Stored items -
********************

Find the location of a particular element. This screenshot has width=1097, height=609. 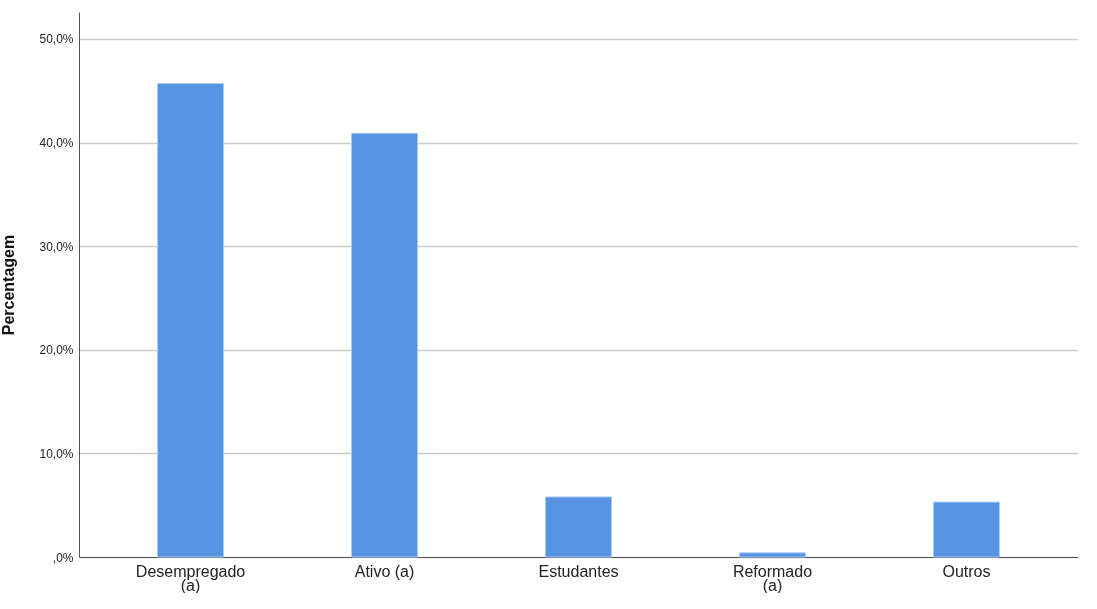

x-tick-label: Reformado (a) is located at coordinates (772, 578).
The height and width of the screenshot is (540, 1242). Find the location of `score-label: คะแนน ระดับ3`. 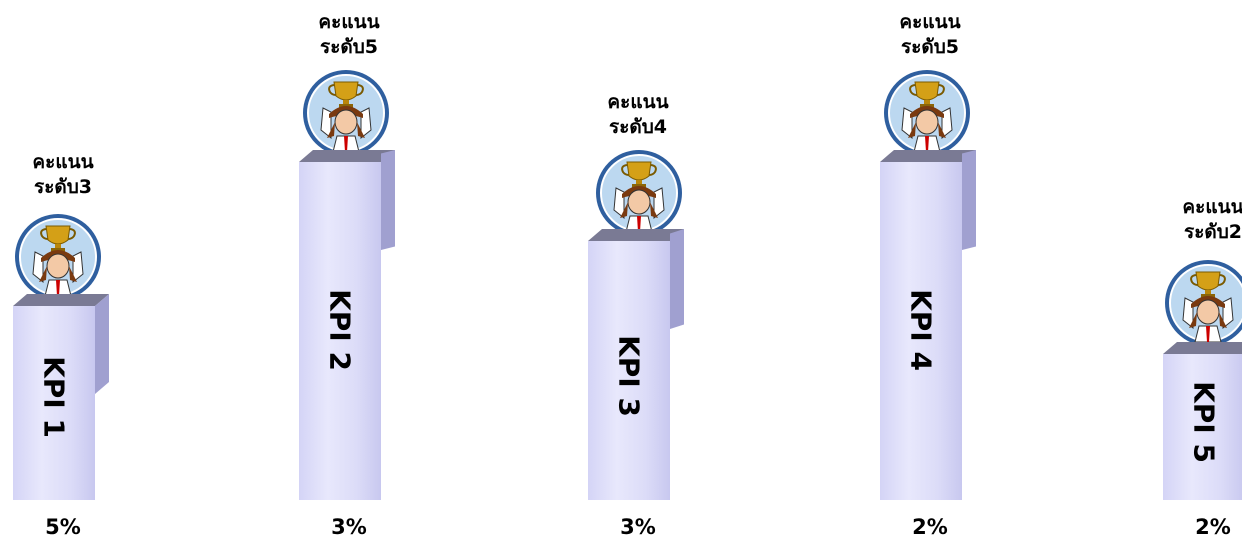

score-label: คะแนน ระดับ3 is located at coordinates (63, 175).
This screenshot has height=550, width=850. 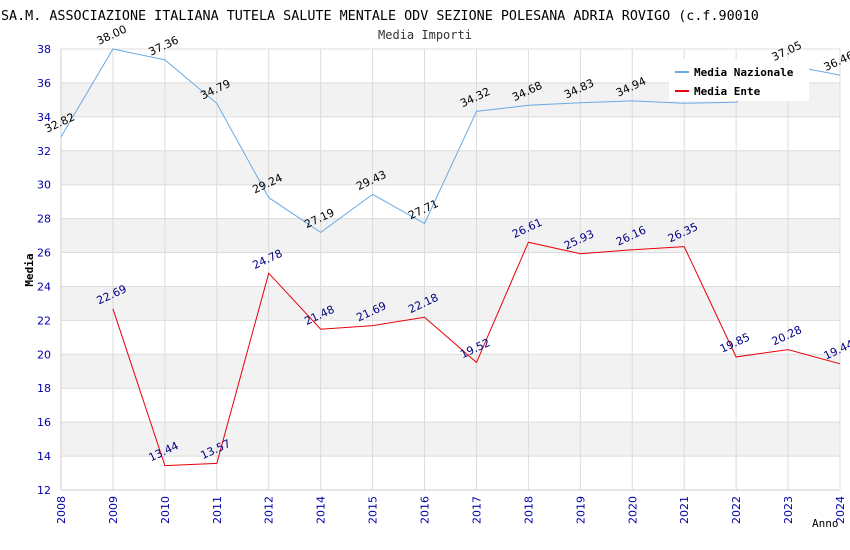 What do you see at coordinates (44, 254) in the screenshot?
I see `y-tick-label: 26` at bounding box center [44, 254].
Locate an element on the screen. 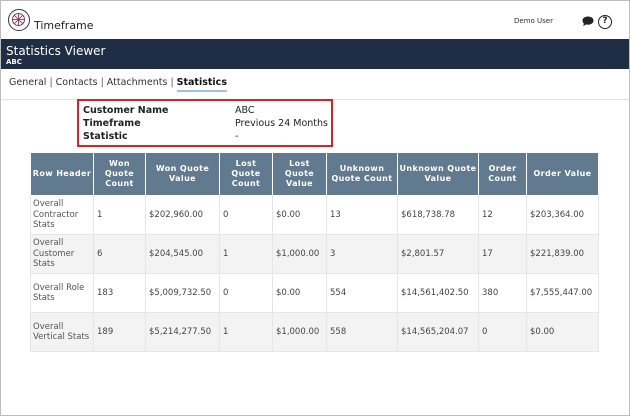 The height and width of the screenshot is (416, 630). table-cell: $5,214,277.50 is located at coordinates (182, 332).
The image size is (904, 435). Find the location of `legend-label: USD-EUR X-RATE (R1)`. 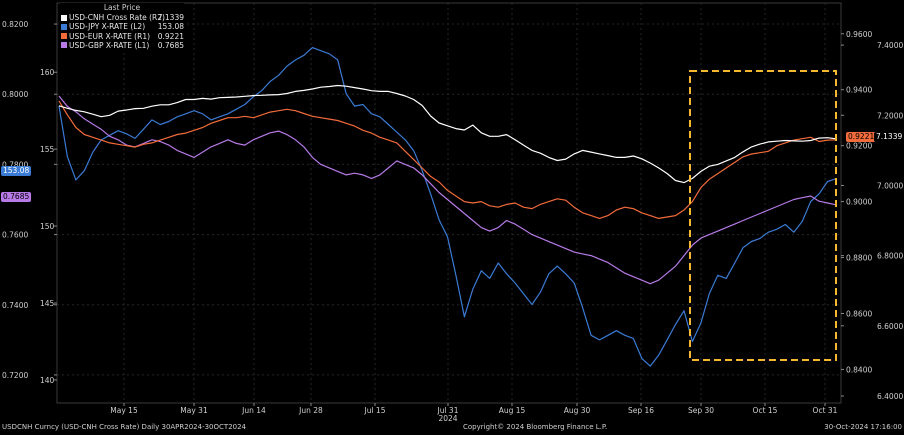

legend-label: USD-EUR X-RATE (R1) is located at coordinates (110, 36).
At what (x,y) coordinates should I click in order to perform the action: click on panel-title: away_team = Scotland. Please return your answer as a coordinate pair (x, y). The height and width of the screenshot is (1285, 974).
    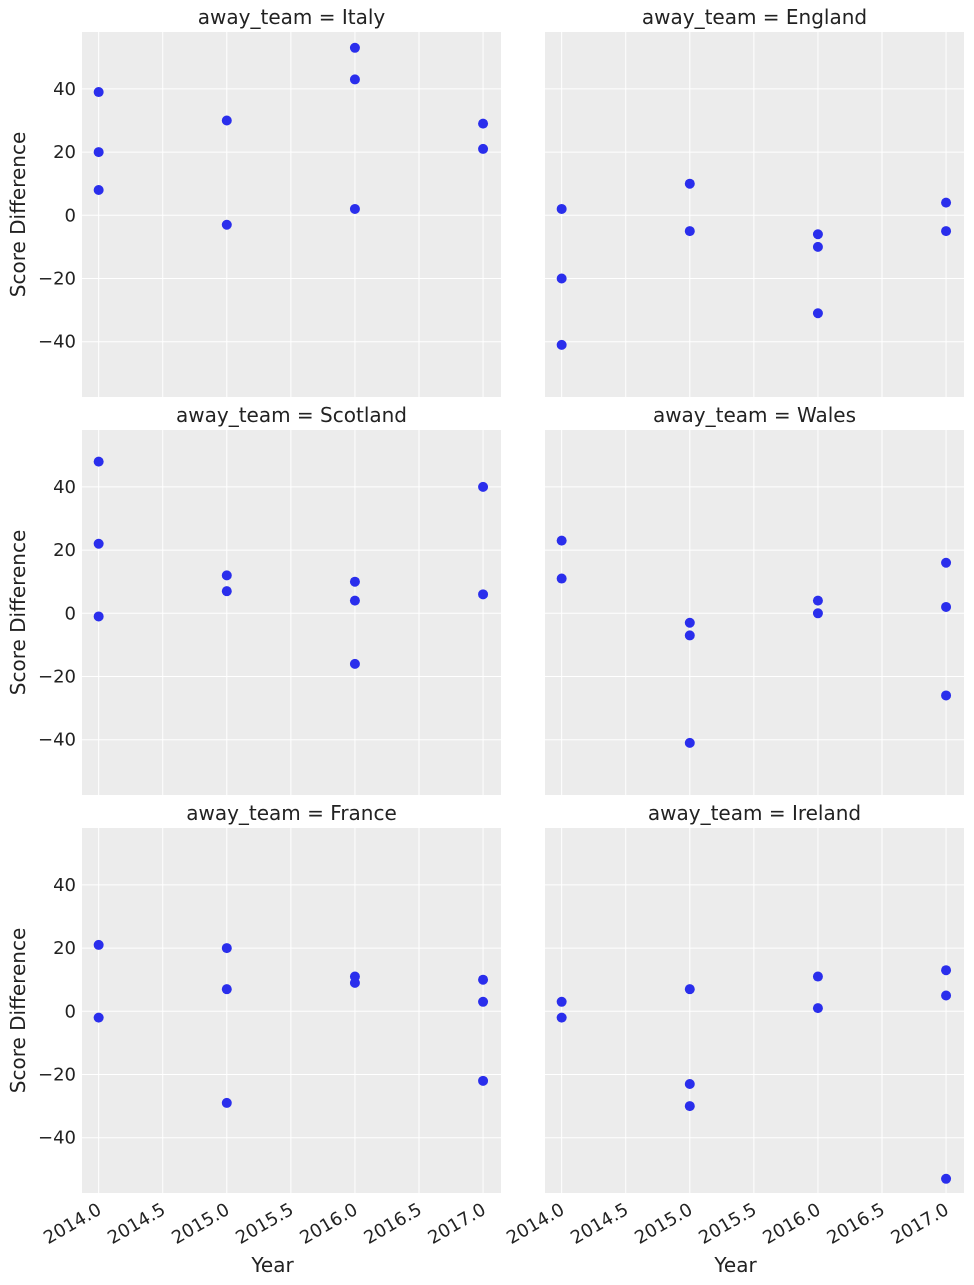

********************

Problem to work on - Please rewrite everything from the line containing "The image size" down to the end of the listing, with "screenshot" replaced by "screen capture" and nothing else changed. Leave the pictures out of your answer.

Answer for this exercise -
The image size is (904, 435). Find the location of `legend-label: USD-EUR X-RATE (R1)`. 

legend-label: USD-EUR X-RATE (R1) is located at coordinates (110, 36).
At what (x,y) coordinates should I click in order to perform the action: click on panel-title: away_team = Scotland. Please return your answer as a coordinate pair (x, y). The height and width of the screen capture is (1285, 974).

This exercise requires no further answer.